+++ Text under study
# How to deal with this situation?



## crimsonsky (Feb 18, 2011)

that's a tough one. it can't feel good to have people implying you should sell the horse or that you may not be the right person for her. have you talked to your trainer specifically about this? if you are paying for her help, you should be receiving it regardless of what others may be saying to her. 

good luck.


----------



## mls (Nov 28, 2006)

Kelly22790 said:


> The BO's wife has said something like "if you ever need help just give us a holler." Don't get me wrong, they are both extremely nice. I would really LOVE if the BO would come out and help me but I don't know how to ask him or if he would even want to do it. I'd even pay him. That way he would get to work with my mare (that he loves) while he's still looking for his horse.
> 
> Does anyone have any opinions/advice? Thanks.


Follow up on this. Take the BO's wife aside and be up front with her. Let her know you would love the help but are concerned about any potential ackwardness since the current trainer and he are friends.

She opened the door for you, all you need to do is step through.


----------



## Kelly22790 (Oct 23, 2011)

crimsonsky said:


> that's a tough one. it can't feel good to have people implying you should sell the horse or that you may not be the right person for her. have you talked to your trainer specifically about this? if you are paying for her help, you should be receiving it regardless of what others may be saying to her.
> 
> good luck.


 

First, thanks so much for taking the time to reply.

I can't really say anything to my trainer because she is kind of helping me for free. I leased her horse for 3 years and the leasing agreement was a set price per month with unlimited riding and lessons if I needed or wanted them. I didn't ask her for many lessons throughout the time I was leasing her gelding so I think that she has been helping me because she feels like she kind of owes me for basically paying for her gelding's board for the past 3 years (and keeping him exercised). I've also became very close with her. I will be 22 at the end of the month and I have known her since I was 10 (started taking lessons from her then). I watch her 1 year old son for free when I can and we just kind of do favors for each other. 

I did tell her that the chiropractor is coming out this Wednesday and that once I get the OK to ride her again I will need help getting Cheyenne back on track. I asked her if it's possible if she could come out a couple times a week to help me. We were texting so I will send our exact conversation:

Me: Hey just so happened that Heather was out the other day so I made an appointment with her for the 8th. I think if there's nothing wrong with her I'm going to need help getting her back on track...I feel like I'm not getting anywhere on my own or maybe I am...I don't know. I was wondering if you could help me a few days a week. I can pay you if you want (I don't have much extra $$ after paying board etc. but I can do some)....If not, do you know anyone else who could help me for a minimum cost?

Her: I can probably come out once a week or so to help but like you said it's probably something you just have to get through with her. But I bet it might have something to do with her back or that saddle.
++++++
+++ Supplied records
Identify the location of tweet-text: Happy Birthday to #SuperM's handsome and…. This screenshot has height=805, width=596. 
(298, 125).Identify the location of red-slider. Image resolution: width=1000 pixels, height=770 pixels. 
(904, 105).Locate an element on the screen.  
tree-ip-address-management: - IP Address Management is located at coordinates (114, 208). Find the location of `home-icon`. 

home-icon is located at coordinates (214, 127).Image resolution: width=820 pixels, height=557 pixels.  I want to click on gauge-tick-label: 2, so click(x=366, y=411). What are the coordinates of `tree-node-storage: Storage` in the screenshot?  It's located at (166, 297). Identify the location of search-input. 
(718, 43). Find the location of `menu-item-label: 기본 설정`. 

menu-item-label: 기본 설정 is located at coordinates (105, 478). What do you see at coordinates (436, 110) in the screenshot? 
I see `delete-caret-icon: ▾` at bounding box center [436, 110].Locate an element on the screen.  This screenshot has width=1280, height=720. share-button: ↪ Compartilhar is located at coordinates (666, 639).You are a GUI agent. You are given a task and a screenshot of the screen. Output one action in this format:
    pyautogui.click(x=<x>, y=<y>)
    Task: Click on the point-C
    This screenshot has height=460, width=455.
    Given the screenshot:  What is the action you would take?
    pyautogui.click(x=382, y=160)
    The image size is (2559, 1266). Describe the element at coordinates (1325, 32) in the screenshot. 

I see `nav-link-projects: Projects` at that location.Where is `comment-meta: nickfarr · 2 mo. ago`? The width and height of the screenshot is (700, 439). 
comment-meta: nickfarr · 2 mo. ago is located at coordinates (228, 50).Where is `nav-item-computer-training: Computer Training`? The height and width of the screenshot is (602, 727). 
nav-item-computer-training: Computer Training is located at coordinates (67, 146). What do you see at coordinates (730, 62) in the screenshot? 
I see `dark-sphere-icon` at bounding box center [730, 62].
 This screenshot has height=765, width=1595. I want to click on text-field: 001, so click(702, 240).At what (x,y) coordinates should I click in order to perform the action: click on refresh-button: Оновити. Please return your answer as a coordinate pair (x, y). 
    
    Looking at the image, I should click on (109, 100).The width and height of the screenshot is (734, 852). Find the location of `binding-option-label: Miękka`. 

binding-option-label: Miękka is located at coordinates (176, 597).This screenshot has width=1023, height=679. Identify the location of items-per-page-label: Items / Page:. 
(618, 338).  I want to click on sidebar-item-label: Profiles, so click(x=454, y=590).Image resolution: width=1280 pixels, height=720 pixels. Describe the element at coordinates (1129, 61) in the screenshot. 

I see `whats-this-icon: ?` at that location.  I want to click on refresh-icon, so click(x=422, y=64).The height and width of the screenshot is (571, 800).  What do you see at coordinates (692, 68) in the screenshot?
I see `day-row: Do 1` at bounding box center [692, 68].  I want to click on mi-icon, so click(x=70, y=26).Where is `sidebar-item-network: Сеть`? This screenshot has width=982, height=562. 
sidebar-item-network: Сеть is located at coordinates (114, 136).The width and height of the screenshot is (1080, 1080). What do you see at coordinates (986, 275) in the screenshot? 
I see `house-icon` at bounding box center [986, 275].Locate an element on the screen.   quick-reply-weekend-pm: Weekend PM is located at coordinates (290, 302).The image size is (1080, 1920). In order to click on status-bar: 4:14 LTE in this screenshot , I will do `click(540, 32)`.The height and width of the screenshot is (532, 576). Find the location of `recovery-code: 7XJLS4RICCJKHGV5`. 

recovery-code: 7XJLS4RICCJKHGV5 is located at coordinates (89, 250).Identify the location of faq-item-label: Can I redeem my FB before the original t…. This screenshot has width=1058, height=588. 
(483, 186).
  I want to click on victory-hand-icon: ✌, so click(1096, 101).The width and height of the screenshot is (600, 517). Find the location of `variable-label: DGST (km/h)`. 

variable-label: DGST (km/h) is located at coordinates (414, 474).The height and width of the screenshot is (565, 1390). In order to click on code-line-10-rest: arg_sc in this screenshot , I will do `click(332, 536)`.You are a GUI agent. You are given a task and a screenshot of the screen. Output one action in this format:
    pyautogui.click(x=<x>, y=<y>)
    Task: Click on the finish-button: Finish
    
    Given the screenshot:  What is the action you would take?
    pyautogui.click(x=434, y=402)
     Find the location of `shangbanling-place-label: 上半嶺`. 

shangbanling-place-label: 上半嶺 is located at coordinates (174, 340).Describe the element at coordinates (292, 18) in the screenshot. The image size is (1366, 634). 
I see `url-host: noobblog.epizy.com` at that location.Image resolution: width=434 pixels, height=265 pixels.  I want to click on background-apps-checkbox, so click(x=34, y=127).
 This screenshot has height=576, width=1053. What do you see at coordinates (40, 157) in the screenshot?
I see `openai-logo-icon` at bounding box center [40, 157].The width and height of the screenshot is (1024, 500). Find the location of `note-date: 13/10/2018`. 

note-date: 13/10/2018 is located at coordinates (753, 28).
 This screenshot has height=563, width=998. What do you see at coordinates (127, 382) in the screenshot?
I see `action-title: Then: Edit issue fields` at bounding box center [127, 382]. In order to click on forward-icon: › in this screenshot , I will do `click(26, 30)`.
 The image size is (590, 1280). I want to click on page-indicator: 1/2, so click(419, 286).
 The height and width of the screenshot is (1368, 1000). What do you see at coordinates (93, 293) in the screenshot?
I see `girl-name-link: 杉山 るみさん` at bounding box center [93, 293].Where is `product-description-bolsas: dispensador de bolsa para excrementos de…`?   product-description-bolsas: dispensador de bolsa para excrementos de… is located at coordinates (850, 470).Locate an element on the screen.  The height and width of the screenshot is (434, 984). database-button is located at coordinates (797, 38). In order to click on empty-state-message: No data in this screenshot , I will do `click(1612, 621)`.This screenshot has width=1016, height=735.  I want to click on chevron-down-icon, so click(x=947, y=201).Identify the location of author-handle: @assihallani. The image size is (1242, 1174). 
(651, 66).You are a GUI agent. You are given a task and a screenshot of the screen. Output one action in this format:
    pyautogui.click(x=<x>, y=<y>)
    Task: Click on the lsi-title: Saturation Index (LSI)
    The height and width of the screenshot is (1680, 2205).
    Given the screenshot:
++++++
Problems to work on
a – In the forum thread about the mare, for how many years did Kelly22790 lease the trainer's gelding?
b – Transcribe everything in the forum thread about the mare from "First, thanks so" down to "for each other.".
c – Finish out the next part of the forum thread about the mare, picking up after its last sentence.

List of answers
a – Three years.

b –
First, thanks so much for taking the time to reply.

I can't really say anything to my trainer because she is kind of helping me for free. I leased her horse for 3 years and the leasing agreement was a set price per month with unlimited riding and lessons if I needed or wanted them. I didn't ask her for many lessons throughout the time I was leasing her gelding so I think that she has been helping me because she feels like she kind of owes me for basically paying for her gelding's board for the past 3 years (and keeping him exercised). I've also became very close with her. I will be 22 at the end of the month and I have known her since I was 10 (started taking lessons from her then). I watch her 1 year old son for free when I can and we just kind of do favors for each other.

c –
Me: Yea I know I just need someone to kind of talk me through it a few times so I know I'm doing the right thing. I just don't want her fits to get any worse due to something that I am doing.

Her: Ok no prob let me know when u are going out this week

...She came out on Saturday to help me and we got some things accomplished. But she just doesn't sound like she wants to help anymore. I don't know what to do.


----------



## yadlim (Feb 2, 2012)

OK, this situation sucks. Let me tell you about something from the other side

In our barn, we had a situation where a young girl was talked into a rescue horse as her first horse. No one in the family had ever owned a horse. The kid, 12, had taken a couple dozen lessons. This horse was WAY out of her league. When an experienced rider was on this horse, she was fine. When the kid got on, with a death grip with her legs, the horse would absolutely freak out. She hit the dirt several times in the first few weeks. 

This horse was basically just really sensitive. She was Saddlebred and high strung. She would react to less then half an ounce of pressure from leg or rein. To handle this horse, this kid needed years of lessons.

The day they hauled into the barn, the barn manager's husband, who had been a horse trader for several decades, told them to sell the horse. The barn manager took two or three days to express the same thought - this horse and kid combination was BAD. 

Over the next two months, the parents quietly asked opinions of the other boarders, looking for a different opinion. They did not get one. Every single person flat said they needed to get rid of the horse before it killed thier daughter. 

One day, my Saddlebred was havign an off day and took my daughter for a less than controled jigg across the barn. When the mother commented somethign about how odd that was, my daughter chimed in that no, it is just because the breed is so sensitive they occasionaly have mental meltdowns. 

Instead of findng an appropiate horse for the kid, the parents went out and bought a 3D barrel horse for her, ALSO. So now the kid with no skills had two high strung horses to ride daily... They did not follow up on any offers of lessons or help.

At that point the stable owner asked them to move because the other boarders were actively avoiding going out when we knew they woudl be there. Since then, the first horse has died at the hands of another teen who tried to 'disapline' the horse out of being too sensitive by chasing her around an arena with her nose tied to the saddle. Her neck broke when she fell.

My opinion on your case. Go and be friendly, and talk to those who are makign the comments. Let them know how you feel, and get the whole story out of them. If you just need some help, keep pestering them to get it. You can do it and it will be well worth your while.

If everyone thinks you are way over your head... think about other options. Maybe send the horse out for training.


----------



## Kelly22790 (Oct 23, 2011)

Yadlim that you for the reply. That is an absolutely horrible situation for all involved -- especially the tragic death of that horse.

My situation isn't quite like that. I am a bit more experienced than the girl you described. I think the problem is right now as my trainer says, "I know you are capable of doing this yourself because you can and do do it when I am here." she strongly believes right now that I need alone time with my mare and that we need to work on things by ourselves. The thing is, I just don't feel as confident and comfortable yet alone as I do with someone there. Firstly, for safety issues. If something is to happen then I know someone would be there to help. Secondly, because it builds up my confidence so when I am by myself I can go at it more at ease.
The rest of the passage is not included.